Board game campaigns
In April of this year I reported about a Kickstarter board game called Bardsung, where I first was enthusiastic of receiving it ahead of schedule (which is very unusual for Kickstarter projects), but then found out I didn't like the game, and ended up trading it in. Now Bardsung, like many other games, is a game of two parts: A core activity, which is a dungeon crawl in this case, and a campaign linking a series of these repeating core activities together into a greater whole. Just that in this case the core activity was kind of okay, and the campaign totally sucked, offering very little narrative, and very little change from one dungeon crawl to the next.
Since then I had a few more experiences with board games which made me think about campaigns in board games. Tonight I am having friends over for an evening of Return to Dark Tower, and that game simply doesn't have a campaign mode. We will randomly choose a main quest and a main adversary, and then we play for around 3 hours; at the end we will either have won or lost, but nothing of what we do tonight will in any way influence our next game night with this game. On the other extreme, with the same game group we played through a whole campaign of 11 game nights of Clank! Legacy - Acquisitions Incorporated. And while the individual plays were fun, the main fun was the legacy campaign, where new elements were added to the game, and we put stickers all over the game board.

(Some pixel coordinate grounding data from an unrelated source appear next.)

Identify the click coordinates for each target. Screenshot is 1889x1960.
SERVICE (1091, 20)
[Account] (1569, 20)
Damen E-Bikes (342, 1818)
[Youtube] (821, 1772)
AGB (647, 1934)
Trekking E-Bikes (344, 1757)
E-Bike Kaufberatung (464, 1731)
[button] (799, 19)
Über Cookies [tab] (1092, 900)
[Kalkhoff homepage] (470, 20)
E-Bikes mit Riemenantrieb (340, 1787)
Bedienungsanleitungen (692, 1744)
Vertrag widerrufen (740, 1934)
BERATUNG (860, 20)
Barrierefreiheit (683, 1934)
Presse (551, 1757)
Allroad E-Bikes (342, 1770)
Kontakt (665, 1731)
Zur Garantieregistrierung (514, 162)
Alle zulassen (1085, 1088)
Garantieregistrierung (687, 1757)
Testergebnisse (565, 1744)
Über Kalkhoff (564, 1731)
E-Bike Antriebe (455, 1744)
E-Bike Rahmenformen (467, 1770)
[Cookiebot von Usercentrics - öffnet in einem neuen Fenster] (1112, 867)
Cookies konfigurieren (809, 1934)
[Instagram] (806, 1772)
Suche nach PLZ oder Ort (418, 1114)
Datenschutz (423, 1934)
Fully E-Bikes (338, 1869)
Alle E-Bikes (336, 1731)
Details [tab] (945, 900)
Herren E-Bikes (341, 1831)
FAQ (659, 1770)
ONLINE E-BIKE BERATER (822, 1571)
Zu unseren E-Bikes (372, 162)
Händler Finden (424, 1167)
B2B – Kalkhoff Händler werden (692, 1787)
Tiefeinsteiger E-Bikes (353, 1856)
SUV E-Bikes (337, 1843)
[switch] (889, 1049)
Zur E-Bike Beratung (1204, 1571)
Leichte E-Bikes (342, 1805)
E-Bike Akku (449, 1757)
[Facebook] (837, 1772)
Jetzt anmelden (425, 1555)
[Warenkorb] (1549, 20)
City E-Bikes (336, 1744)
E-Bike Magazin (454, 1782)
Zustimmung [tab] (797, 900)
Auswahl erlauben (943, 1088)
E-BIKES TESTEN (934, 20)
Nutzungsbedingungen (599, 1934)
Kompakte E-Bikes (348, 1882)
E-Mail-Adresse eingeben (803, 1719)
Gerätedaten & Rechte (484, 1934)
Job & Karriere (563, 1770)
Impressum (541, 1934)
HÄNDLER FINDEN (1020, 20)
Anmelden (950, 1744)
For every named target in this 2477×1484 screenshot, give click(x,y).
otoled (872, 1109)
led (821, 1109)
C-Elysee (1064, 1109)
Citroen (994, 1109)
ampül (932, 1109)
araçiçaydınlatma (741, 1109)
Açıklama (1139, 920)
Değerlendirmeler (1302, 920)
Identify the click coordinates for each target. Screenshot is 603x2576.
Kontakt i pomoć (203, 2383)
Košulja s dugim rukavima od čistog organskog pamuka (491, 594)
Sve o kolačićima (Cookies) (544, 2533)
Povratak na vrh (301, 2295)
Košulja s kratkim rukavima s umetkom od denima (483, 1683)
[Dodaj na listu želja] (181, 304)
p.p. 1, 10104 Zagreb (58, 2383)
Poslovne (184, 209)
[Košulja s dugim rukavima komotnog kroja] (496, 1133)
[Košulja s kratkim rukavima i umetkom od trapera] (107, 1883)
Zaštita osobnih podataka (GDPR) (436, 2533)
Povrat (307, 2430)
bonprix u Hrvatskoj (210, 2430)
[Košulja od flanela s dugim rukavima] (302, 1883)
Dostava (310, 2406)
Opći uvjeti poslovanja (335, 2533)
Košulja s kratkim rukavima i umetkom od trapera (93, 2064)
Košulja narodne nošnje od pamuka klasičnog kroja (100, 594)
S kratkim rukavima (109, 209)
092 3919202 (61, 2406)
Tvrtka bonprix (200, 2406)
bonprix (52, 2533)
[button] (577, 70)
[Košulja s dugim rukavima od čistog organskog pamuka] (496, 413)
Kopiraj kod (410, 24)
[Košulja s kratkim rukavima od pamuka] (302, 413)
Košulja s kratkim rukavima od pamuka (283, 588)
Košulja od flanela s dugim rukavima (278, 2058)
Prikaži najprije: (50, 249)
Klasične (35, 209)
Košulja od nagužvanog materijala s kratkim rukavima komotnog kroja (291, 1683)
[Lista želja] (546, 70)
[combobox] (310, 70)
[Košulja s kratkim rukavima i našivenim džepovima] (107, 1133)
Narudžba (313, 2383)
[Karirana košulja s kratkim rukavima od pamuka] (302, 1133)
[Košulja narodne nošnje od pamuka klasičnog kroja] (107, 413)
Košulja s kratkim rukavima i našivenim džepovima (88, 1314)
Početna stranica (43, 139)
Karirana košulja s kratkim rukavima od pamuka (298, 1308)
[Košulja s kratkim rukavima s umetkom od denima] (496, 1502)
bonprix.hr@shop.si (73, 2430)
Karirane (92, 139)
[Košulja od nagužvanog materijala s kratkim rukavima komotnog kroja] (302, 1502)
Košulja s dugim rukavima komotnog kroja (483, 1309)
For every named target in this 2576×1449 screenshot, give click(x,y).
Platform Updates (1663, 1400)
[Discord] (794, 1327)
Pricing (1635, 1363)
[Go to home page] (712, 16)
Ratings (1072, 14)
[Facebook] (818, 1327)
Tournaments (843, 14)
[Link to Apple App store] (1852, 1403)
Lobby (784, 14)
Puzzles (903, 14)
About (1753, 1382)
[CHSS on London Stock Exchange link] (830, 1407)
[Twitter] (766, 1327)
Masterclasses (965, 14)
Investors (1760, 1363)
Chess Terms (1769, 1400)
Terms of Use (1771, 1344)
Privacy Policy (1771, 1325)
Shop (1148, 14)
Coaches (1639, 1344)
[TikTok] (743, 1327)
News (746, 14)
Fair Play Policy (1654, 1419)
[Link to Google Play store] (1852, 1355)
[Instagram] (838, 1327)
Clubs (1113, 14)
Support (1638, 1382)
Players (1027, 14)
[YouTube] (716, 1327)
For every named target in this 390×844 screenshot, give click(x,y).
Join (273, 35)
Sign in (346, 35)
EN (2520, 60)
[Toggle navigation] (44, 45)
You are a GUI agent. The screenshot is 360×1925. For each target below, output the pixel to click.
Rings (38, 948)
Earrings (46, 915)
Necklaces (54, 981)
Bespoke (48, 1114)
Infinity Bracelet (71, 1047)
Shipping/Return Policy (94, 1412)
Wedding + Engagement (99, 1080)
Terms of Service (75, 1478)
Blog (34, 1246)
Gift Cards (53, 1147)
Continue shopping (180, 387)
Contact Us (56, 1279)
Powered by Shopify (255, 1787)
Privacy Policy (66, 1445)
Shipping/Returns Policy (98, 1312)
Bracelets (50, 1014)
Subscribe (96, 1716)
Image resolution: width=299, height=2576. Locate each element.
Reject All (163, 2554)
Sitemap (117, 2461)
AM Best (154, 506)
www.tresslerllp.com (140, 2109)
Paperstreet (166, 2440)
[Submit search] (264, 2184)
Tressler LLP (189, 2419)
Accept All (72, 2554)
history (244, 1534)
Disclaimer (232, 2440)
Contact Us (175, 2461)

Earlier this year my wife and me played all the way through a campaign of Roll Player Adventures. Gameplay was on the simple side, but we loved how over the campaign not only the story evolved, but visibly decisions we did in one game session were remembered by the game and led to different outcomes in later game sessions. Like Clank! Legacy, Roll Player Adventures also had 11 adventures to the campaign. Much more is problematic: Bardsung trying to stretch their campaign over dozens of sessions is probably what made me feel that there was too little story and too little change from one session to the next. And even Gloomhaven, which has a decent amount of story, and lots of variety in its 95 scenarios, failed to keep me and my wife interested for more than about 20 sessions, at which point we just gave up. I am one of the few people in the board game space that didn't back Frosthaven, which should be out late this year or early next year; but I looked at it and just thought "why would I need *more* Gloomhaven, I already have more than enough".
In Hoplomachus: Victorum, which I recently reviewed, a campaign consists of 4 acts, with each act being 12 weeks, and each week being one event, which often is one arena combat. But each arena combat can be short enough to not really fill a complete play session, and depending on how fast you play and how long your sessions are, you could play a whole act in one 3-hour or so session. Here is justification for having a campaign is not story, but the mini-bosses at the end of each act, and the main boss at the end of each campaign. If you played the arena fights without a campaign, you wouldn't have the character progression and wouldn't have the sensation of getting stronger to beat the bosses.
As I recently reported, I backed Tainted Grail: Kings of Ruin including the 2.0 update pack to the original Tainted Grail: The Fall of Avalon. And that was clearly a case where in the 1.0 version many players and reviewers said that they liked the core gameplay, but found the campaign progression too grindy and repetitive. It is easier to fix a flawed campaign than it is to fix flawed core gameplay, so I think it is a very good idea for the developers to have gone back to streamline the campaign. Tainted Grail is a game where the core gameplay is relatively short, so some sort of campaign or adventure structure to string several encounters together is certainly necessary even to fill one play session.
One other game I own is Hexplore It Volume I: The Valley of the Dead King. Which used to be a game without a campaign. But the Kickstarter of Volume IV of Hexplore It added Klik's Madness, and 500-page campaign rules and story book to Valley of the Dead King. I haven't had the time yet, but I am interested in how well adding a campaign to a board game a few years later works.
I don't have many games which could be described as "Euro" games, the kind of game which very often is about collecting the most victory points at the end of a session. But I recently bought Wingspan, after having tried the app version. And Wingspan is a game that doesn't have or need a campaign. But somewhere a game like Wingspan has something similar: If you buy a game like Wingspan, it would probably be best to play it repeatedly with the same group of people, who shouldn't already know the game or play it with somebody else. The problem with these Euro games is that there is a strong correlation between your victory points and how well you know the game. If you learn the game with a group of people, and play with them, and they only get better at the game while playing within that fixed group, the challenge for everybody is balanced. But if you play Wingspan the first time against people who already played it repeatedly, the experience would be rather frustrating.
At the same time I bought Wingspan, I also bought Charterstone. Which at its core is also a Euro game with worker placement and counting victory points at the end. But in Charterstone there is a legacy campaign. Which means that the game can start simple, and add more complexity over the campaign. And the campaign structure keeps everybody playing equally often. I don't think there is all that much story in Charterstone, but I can see the interest of having a legacy campaign to structure the repeated session experience of a game group for a Euro game.